## Questions to answer
a) In the text below about Dell Grove Township, turn the paragraph beginning "The median income for a household" into a short bulleted list that keeps its main figures.
b) What was Dell Grove Township named for, according to the township text below?

** Opening Supplied text block **

- Dell Grove Township, Minnesota Location within the state of Minnesota Dell Grove Township, Minnesota Dell Grove Township, Minnesota (the United States)
- Coordinates: 46°6′36″N 93°0′10″W﻿ / ﻿46.11000°N 93.00278°W
- Country: United States
- State: Minnesota
- County: Pine

Area
- • Total: 42.4 sq mi (109.8 km^{2})
- • Land: 41.3 sq mi (106.9 km^{2})
- • Water: 1.1 sq mi (2.9 km^{2})
- Elevation: 1,129 ft (344 m)

Population (2000)
- • Total: 699
- • Density: 17/sq mi (6.5/km^{2})
- Time zone: UTC-6 (Central (CST))
- • Summer (DST): UTC-5 (CDT)
- ZIP code: 55072
- Area code: 320
- FIPS code: 27-15598
- GNIS feature ID: 0663961
- Website: https://dellgrovetownship.com/

= Dell Grove Township, Pine County, Minnesota =

Dell Grove Township is a township in Pine County, Minnesota, United States. The population was 699 at the 2000 census.

Dell Grove Township was named for the pine groves in the valley.

==Geography==
According to the United States Census Bureau, the township has a total area of 42.4 sqmi, of which 41.3 sqmi is land and 1.1 sqmi (2.64%) is water.

==Demographics==
As of the census of 2000, there were 699 people, 286 households, and 203 families residing in the township. The population density was 16.9 PD/sqmi. There were 447 housing units at an average density of 10.8 /sqmi. The racial makeup of the township was 96.57% White, 0.43% African American, 1.43% Native American, 0.72% Asian, and 0.86% from two or more races. Hispanic or Latino of any race were 1.14% of the population.

There were 286 households, out of which 29.4% had children under the age of 18 living with them, 62.6% were married couples living together, 4.5% had a female householder with no husband present, and 29.0% were non-families. 24.8% of all households were made up of individuals, and 11.9% had someone living alone who was 65 years of age or older. The average household size was 2.44 and the average family size was 2.89.

In the township the population was spread out, with 23.6% under the age of 18, 6.9% from 18 to 24, 24.6% from 25 to 44, 28.6% from 45 to 64, and 16.3% who were 65 years of age or older. The median age was 43 years. For every 100 females, there were 106.2 males. For every 100 females age 18 and over, there were 106.2 males.

The median income for a household in the township was $41,838, and the median income for a family was $49,271. Males had a median income of $31,875 versus $23,438 for females. The per capita income for the township was $18,399. About 5.2% of families and 9.5% of the population were below the poverty line, including 11.5% of those under age 18 and 3.7% of those age 65 or over.

** Closing Supplied text block **
** Opening Data to examine block **

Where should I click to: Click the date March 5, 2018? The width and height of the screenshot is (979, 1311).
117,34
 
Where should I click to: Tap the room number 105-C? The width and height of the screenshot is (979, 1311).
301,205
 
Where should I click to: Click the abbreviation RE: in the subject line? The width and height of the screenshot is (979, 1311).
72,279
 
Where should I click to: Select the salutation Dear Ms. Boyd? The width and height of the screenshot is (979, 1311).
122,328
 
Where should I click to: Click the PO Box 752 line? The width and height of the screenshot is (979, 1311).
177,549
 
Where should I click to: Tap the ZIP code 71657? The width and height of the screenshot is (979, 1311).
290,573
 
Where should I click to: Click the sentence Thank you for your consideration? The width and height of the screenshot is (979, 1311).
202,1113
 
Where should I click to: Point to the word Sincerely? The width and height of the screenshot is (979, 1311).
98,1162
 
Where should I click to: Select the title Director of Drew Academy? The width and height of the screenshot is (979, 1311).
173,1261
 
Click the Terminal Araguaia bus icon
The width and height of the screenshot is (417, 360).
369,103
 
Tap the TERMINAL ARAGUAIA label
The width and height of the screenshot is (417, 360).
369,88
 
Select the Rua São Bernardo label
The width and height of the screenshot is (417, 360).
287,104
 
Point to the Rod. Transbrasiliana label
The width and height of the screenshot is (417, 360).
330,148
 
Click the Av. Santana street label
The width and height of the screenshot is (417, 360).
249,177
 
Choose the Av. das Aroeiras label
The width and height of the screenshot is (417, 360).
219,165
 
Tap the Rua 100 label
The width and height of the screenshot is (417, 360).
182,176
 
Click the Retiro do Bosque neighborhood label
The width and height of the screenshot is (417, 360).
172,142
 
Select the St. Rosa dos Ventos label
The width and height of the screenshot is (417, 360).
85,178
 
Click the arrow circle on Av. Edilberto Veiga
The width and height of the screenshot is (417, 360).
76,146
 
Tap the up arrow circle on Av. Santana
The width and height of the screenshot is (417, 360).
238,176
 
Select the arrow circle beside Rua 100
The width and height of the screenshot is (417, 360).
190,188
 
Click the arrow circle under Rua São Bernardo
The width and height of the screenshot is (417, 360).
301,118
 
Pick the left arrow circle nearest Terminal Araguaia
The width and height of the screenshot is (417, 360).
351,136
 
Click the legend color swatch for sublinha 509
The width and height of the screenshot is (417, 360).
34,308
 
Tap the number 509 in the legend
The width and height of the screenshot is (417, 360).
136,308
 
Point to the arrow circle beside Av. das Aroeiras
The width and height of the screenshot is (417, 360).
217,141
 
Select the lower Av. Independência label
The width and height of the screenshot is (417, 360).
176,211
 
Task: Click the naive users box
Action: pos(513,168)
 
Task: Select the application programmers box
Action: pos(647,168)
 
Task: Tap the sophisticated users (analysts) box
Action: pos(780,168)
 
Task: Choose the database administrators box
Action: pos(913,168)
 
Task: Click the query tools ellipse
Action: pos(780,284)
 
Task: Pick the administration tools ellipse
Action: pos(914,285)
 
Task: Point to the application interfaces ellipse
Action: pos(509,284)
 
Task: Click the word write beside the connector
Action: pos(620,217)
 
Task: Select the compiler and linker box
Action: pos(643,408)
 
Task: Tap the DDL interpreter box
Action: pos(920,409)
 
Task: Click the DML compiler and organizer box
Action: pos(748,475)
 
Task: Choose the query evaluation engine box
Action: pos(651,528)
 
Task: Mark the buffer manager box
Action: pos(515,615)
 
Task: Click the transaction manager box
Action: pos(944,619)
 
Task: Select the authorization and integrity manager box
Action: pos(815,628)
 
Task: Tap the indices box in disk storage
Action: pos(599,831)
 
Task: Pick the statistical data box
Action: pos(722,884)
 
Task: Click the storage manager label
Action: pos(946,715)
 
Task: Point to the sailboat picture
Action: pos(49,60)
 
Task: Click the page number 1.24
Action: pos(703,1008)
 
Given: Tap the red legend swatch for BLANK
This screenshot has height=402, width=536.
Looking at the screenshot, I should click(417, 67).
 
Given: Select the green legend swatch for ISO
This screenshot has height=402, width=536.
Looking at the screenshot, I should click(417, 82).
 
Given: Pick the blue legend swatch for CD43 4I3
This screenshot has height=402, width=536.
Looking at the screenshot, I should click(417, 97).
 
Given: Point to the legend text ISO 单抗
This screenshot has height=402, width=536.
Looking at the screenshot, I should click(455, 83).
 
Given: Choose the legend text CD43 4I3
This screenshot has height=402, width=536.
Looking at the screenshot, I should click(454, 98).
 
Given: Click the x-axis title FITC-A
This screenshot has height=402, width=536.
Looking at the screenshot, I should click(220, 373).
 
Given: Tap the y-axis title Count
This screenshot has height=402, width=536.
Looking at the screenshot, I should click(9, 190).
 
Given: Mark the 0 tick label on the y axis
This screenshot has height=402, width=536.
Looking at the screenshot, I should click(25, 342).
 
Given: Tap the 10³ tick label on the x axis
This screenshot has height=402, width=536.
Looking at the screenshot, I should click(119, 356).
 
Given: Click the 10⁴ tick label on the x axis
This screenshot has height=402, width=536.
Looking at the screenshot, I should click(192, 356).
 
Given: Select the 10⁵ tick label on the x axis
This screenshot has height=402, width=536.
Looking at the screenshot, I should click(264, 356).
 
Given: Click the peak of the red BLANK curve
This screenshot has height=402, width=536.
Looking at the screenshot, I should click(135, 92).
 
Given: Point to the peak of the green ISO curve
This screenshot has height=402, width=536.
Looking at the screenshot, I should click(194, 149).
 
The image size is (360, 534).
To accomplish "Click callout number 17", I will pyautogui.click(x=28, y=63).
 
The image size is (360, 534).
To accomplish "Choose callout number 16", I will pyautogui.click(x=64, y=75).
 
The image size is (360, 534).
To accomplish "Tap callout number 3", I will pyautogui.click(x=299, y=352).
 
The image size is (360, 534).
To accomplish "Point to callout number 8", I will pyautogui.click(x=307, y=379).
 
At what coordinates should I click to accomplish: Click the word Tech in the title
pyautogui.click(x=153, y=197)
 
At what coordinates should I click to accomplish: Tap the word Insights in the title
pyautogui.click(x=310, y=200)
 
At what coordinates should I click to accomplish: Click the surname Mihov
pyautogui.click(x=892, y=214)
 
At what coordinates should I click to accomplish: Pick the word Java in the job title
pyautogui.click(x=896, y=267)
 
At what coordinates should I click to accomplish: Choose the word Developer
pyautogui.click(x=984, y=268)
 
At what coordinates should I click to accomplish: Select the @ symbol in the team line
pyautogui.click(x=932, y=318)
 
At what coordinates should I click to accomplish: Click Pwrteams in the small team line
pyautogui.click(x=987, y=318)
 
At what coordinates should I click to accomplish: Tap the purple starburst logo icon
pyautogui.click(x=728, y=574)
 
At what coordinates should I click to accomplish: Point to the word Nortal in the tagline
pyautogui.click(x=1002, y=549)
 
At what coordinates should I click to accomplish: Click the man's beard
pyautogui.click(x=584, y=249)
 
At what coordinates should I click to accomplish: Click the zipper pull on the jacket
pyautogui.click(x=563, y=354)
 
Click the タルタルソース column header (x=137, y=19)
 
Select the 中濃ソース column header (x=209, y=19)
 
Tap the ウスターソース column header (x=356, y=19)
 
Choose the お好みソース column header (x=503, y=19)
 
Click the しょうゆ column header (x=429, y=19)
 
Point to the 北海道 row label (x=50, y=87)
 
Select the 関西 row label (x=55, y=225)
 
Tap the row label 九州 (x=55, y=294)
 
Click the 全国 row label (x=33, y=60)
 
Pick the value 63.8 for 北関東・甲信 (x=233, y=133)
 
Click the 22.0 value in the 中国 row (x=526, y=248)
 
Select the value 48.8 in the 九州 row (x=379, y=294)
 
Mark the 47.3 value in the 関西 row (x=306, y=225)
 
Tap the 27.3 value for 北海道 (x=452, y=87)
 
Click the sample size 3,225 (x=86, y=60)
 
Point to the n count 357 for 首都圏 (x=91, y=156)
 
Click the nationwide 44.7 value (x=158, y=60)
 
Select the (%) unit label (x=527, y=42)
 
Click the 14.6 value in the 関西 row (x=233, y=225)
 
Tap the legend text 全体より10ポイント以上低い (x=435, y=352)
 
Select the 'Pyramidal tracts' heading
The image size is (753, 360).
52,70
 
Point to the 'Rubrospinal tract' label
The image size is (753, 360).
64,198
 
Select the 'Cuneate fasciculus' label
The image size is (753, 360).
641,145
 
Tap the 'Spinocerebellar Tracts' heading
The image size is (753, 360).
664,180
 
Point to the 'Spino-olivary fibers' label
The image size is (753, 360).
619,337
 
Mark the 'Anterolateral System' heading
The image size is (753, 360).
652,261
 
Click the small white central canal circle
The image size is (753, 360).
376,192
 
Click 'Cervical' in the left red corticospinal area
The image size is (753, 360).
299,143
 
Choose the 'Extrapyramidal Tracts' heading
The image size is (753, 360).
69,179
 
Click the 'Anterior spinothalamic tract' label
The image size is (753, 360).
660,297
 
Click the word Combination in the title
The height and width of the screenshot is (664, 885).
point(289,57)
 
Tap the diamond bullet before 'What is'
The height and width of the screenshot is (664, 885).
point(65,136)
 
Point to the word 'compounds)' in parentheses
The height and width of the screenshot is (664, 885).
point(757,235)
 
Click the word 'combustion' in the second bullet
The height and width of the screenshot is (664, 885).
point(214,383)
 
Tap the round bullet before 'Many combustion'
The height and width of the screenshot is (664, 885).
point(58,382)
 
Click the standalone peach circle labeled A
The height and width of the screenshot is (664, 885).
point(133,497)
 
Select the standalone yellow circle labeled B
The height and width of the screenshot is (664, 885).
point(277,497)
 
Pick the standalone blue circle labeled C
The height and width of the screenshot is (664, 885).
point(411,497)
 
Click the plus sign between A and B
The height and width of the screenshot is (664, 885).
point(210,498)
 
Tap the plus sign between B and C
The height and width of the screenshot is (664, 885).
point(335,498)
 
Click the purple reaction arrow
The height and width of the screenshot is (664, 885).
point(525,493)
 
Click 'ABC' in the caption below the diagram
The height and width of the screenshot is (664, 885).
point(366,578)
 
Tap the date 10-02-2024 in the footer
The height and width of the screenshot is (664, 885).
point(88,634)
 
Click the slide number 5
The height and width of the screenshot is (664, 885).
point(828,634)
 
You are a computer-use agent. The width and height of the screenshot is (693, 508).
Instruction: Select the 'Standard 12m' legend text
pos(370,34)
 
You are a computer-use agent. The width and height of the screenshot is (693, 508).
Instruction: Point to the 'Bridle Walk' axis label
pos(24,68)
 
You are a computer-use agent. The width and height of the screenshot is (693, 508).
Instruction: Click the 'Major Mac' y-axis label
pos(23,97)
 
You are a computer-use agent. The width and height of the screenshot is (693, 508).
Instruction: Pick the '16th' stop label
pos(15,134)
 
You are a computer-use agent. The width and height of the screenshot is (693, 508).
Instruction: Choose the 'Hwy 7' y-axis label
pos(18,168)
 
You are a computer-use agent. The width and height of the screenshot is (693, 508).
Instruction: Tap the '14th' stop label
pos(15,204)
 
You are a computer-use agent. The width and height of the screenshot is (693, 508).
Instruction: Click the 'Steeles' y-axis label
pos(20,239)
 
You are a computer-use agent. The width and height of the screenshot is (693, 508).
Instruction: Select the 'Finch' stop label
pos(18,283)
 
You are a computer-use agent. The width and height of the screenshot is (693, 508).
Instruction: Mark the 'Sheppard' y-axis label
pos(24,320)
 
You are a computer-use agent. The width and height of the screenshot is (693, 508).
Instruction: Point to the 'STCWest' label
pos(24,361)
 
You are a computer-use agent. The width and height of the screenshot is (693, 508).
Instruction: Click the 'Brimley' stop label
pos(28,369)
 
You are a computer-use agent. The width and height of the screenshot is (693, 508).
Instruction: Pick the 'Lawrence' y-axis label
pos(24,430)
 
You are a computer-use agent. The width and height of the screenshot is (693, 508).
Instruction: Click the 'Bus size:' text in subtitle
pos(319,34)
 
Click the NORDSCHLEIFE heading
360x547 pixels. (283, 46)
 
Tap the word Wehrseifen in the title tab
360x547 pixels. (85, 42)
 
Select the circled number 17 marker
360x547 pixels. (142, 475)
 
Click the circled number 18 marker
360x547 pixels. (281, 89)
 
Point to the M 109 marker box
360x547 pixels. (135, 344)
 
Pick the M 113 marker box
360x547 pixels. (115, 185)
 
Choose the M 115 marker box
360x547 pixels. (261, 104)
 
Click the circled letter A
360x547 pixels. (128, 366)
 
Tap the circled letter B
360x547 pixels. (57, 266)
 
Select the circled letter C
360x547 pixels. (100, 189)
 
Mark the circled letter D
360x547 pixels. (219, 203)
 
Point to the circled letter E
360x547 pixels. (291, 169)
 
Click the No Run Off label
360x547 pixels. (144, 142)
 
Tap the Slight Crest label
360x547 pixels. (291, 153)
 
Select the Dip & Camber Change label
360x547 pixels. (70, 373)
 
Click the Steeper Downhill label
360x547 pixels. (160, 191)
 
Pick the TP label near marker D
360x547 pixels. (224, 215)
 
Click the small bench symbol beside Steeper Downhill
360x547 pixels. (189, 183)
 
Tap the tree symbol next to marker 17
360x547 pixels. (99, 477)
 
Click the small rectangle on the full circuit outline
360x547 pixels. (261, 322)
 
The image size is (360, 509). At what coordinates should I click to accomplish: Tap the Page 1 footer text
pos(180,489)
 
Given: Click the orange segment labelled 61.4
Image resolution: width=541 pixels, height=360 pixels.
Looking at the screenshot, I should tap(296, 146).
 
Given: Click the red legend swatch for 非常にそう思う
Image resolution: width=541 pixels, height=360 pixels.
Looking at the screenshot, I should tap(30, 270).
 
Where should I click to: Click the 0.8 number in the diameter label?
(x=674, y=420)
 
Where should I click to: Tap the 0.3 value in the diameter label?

** Closing Data to examine block **

## Task results
a)
- Median household income: $41,838
- Median family income: $49,271
- Median income by sex: $31,875 for males, $23,438 for females
- Per capita income: $18,399
- Below the poverty line: about 5.2% of families and 9.5% of the population, including 11.5% of those under 18 and 3.7% of those 65 or over

b) It was named for the pine groves in the valley.